Tackling the long-term problem is necessary “so that we’re not back here next year, and not engaged in this very partisan, very political decision-making that goes on in Sacramento,” she added.

While such future tax hikes might not be popular with most married couples throughout the state, any rise in taxes is anathema to the Republican Party who, according to Pavley, has already rejected such a move.

Republicans, Pavley said, are “drawing a line in the sand (saying), ‘No new taxes, not even the half-cent sales tax.’”

Councilman Ken Genser asked: “Is there anything we can do as both a council and a community to encourage all the legislators to take this as seriously as you are?”

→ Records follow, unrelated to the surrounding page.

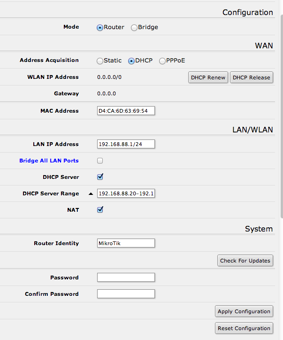Click the LAN IP Address field

[126, 144]
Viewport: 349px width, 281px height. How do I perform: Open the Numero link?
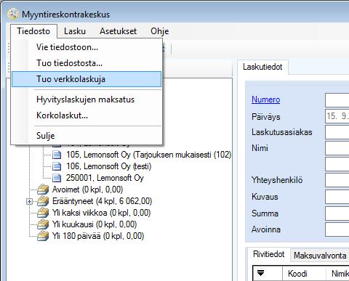(265, 99)
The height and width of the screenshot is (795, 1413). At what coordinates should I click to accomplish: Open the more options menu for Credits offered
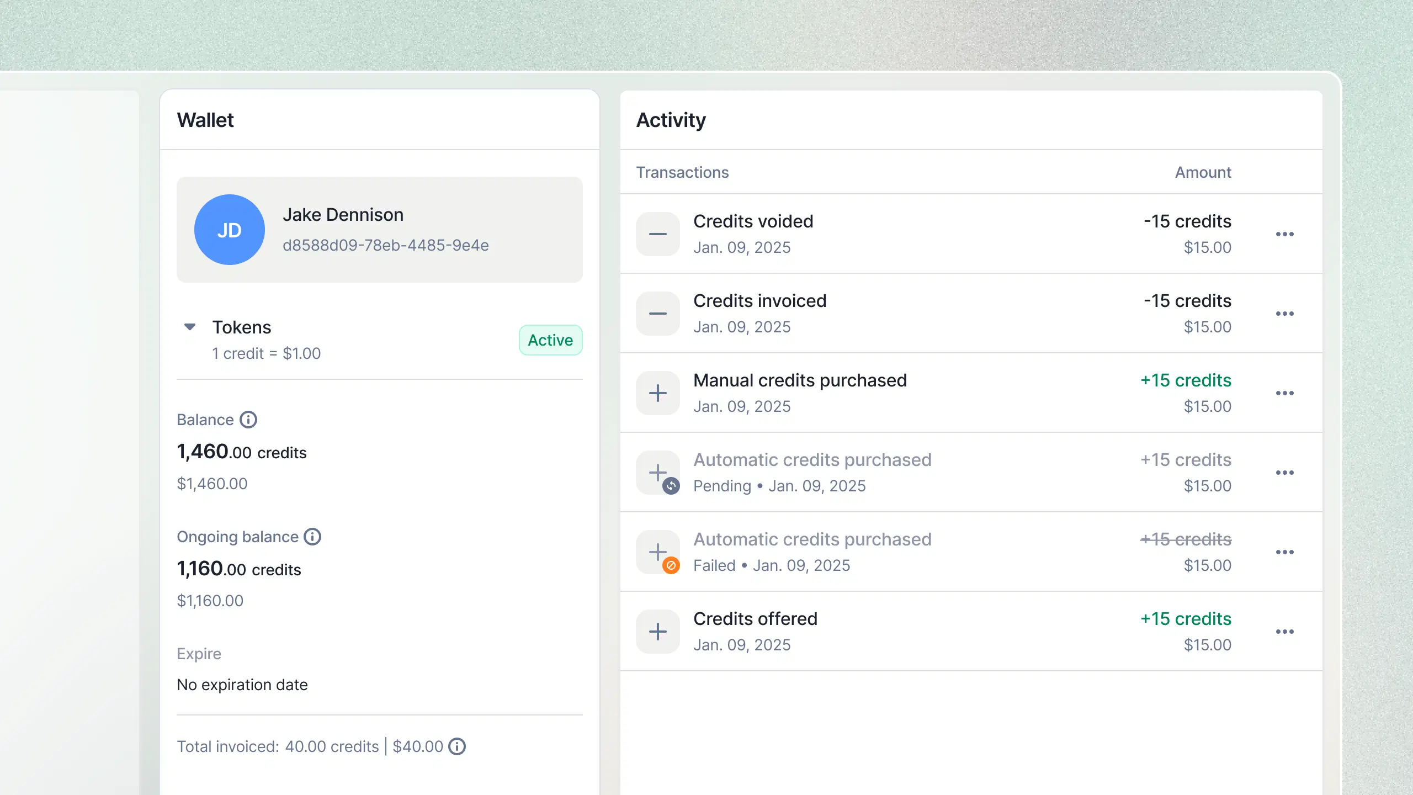pos(1284,632)
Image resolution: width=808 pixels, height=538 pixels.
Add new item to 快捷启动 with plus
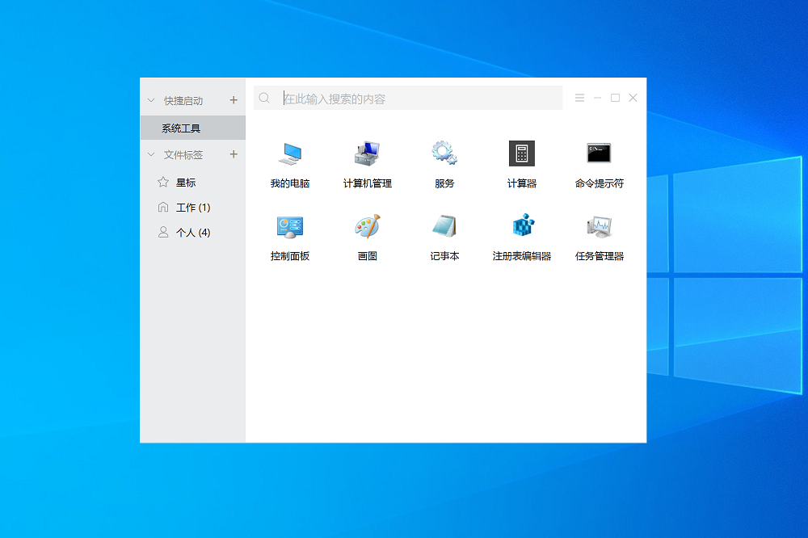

“They have essentially been told by their leadership in the Republican Party, ‘You are finished with elected office if you vote for any kind of tax increase’,” Pavley explained. “That threat has been made loud and clear and publicly, and I don’t know how to deal with that,” she added.

With the threat of relegation to political hinterland hanging over Republicans, the hands of the Senate are tied. California requires a two-thirds majority to pass a resolution, meaning that the budget could well miss its July 1 deadline due to political infighting.

“We are looking at a Democratic budget plan that could be up for a vote as early as Thursday in the Budget committee and maybe to the floor by next week,” Pavley explained.

“Will we get the two thirds vote? Probably not,” she said matter-of-factly.

Council member Bob Holbrook voiced the feelings of many council members when he told Pavley that it was “disturbing to hear of all the problems we have” in Sacramento.

“It’s a far different world up in Sacramento,” said Pavley, referring to the relative ease with which local government unites on issues that are in the best interest of the City.

“A lot of things are like local government (in Sacramento), but the partisan politics make it very difficult,” she added.

Although Assembly Member Pavley received the City’s endorsement, it came with a “buyer beware” message from McKeown.

“We’ve already taken the necessary measures as best we could,” he said, referring to the $5.2 million revenue increase the City hopes to garner from fees and fines, and the $7 million it hopes to make up in expenditure reductions.

“The state must at this point solve its structural problems and avoid what I hear is further shifts in local revenues going from Santa Monica to Sacramento,” McKeown said. “We wave goodbye and it never comes back.”

“Please bring the message back that it is time now for the state to make those hard decisions that we’re all faced with without further moving local revenues,” McKeown added before the final vote. “We just can’t afford the impact on our services.”